Figure 5: Time-death curves for S. aureus ATCC 29213 (-○-) and E. coli ATCC 25922 (-□-) using 0.6 pM Ag-NPs biosynthesized.

The mechanism of the Ag-NPs-mediated bactericidal effect remains to be understood. Several studies propose that Ag-NPs attach to the cell wall affecting its membrane integrity, thus disturbing permeability and respiration functions of the cell [9]. Likewise, the antibacterial activity of Ag-NPs is size dependent, and smaller Ag-NPs having the large surface area available for interaction are more effective antimicrobial agents than larger ones. Then, it is possible that Ag-NPs not only interact with the cell membrane, but can also penetrate inside the bacteria [8]. Another possible mechanism involved in the antimicrobial activity of Ag-NPs is the release of Ag+ ions that play a partial but important role in their bactericidal effect [9].
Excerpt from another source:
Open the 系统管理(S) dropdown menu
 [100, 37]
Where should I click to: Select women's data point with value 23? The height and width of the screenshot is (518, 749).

Cell viability in response to Ag-NPs was estimated by Trypan blue exclusion test for cells in contact with much higher Ag-NPs concentrations than the MIC/MBC determined. After 30 min and 3 h incubation, the cell viability was greater than 80% and 50%, respectively. These preliminary results demonstrated that the biosynthesized Ag-NPs have a negligible cytotoxic effect in human neutrophils even after 3 h of exposure to nanoparticles, suggesting low toxicity to the host. Thus, the unconventional antimicrobial agent obtained may be used in patients without side effect, being an alternative to control the infectious diseases caused by different pathogenic bacteria.

4. Conclusion

We reported a simple and green chemistry approach for the biological synthesis of Ag-NPs using the culture supernatant of a P. aeruginosa reference strain at 37°C and without any harmful reducing agents. The nanoparticles were characterized by means of UV-vis spectroscopy and transmission electron microscopy. TEM analysis confirmed the relatively uniform distribution of Ag-NPs and their roughly spherical shapes. The antimicrobial activity of the biosynthesized Ag-NPs was evaluated and it was found that this nanomaterial at picomolar concentration levels has bactericidal activity against representative human Gram-positive and Gram-negative pathogens including clinically isolated multidrug-resistant bacteria such as methicillin-resistant S. aureus, A. baumannii, and E. coli. This is notable since Ag-NPs have proved to be effective antibacterial agents regardless of the drug-resistance mechanisms that exist in human pathogenic microorganisms and may be a potential candidate as effective broad spectrum bactericidal agents and nontoxic to the host.

Competing Interests

The authors declare no competing interests regarding the publication of this paper.

Authors’ Contributions

Melisa A. Quinteros and Ivana M. Aiassa Martínez contributed equally to this work.

Acknowledgments

The authors wish to acknowledge the financial support of CONICET (PIP 11220130100702CO, PIO 14520140100013CO) and ANPCyT-FONCyT (PICT 2014 N° 1663) from Argentina and SECyT-UNC from Córdoba, Argentina. Melisa A. Quinteros and Ivana M. Aiassa Martínez thank CONICET for the doctoral and postdoctoral fellowships, respectively. The authors would also like to thank Juan Carlos Fraire for assistance in TEM experiments.